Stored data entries
- - - - -
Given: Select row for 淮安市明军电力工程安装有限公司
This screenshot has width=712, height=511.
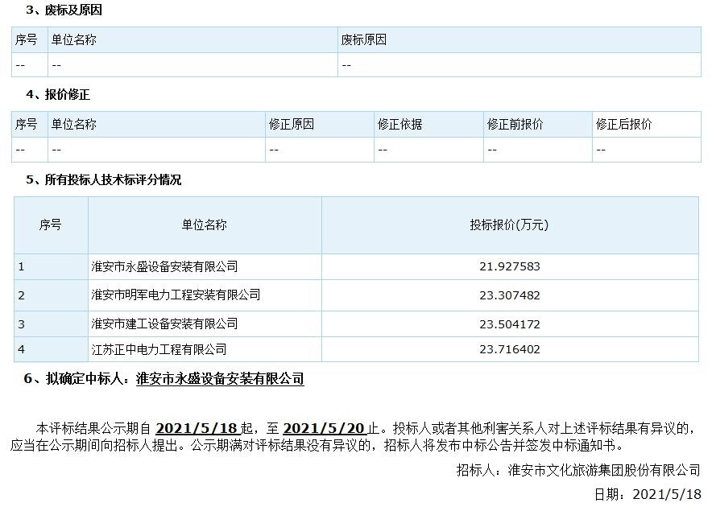Looking at the screenshot, I should (175, 295).
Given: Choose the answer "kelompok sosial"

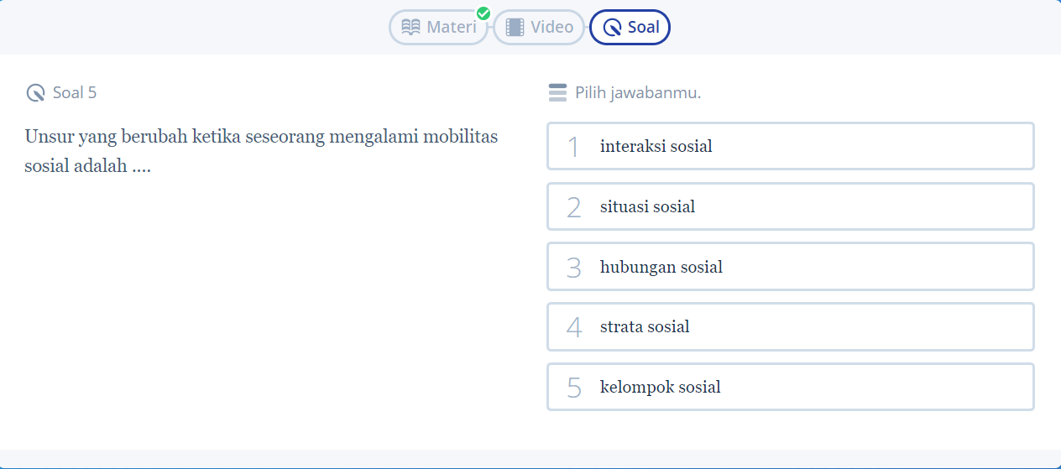Looking at the screenshot, I should pyautogui.click(x=660, y=387).
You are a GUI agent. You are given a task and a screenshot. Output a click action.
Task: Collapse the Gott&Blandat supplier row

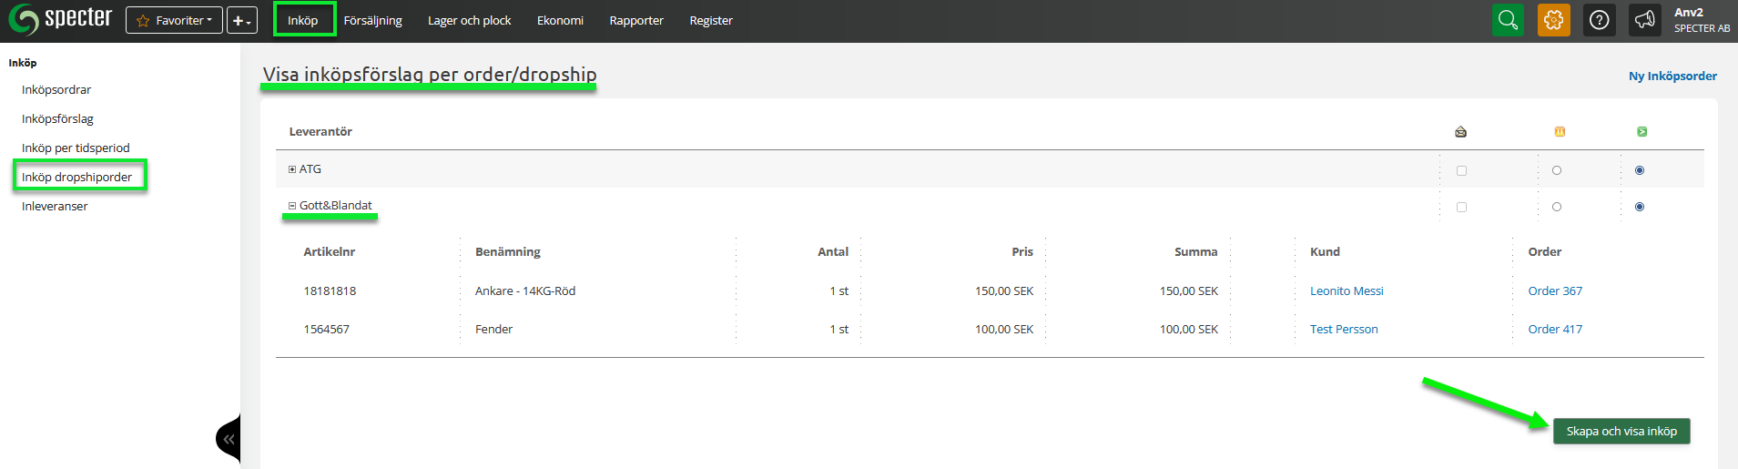coord(292,206)
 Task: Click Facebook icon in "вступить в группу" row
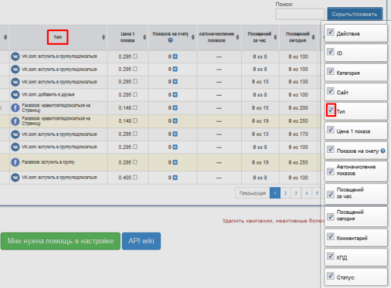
- - - - -
• _Your instructions_
Take the line with "Task: Collapse the Gott&Blandat supplier row" and every line after it through the end of the data, and write only them out exactly, leaving out the pictures.

• _Completed exercise_
Task: Collapse the Gott&Blandat supplier row

coord(292,206)
 Task: Click Facebook icon in "вступить в группу" row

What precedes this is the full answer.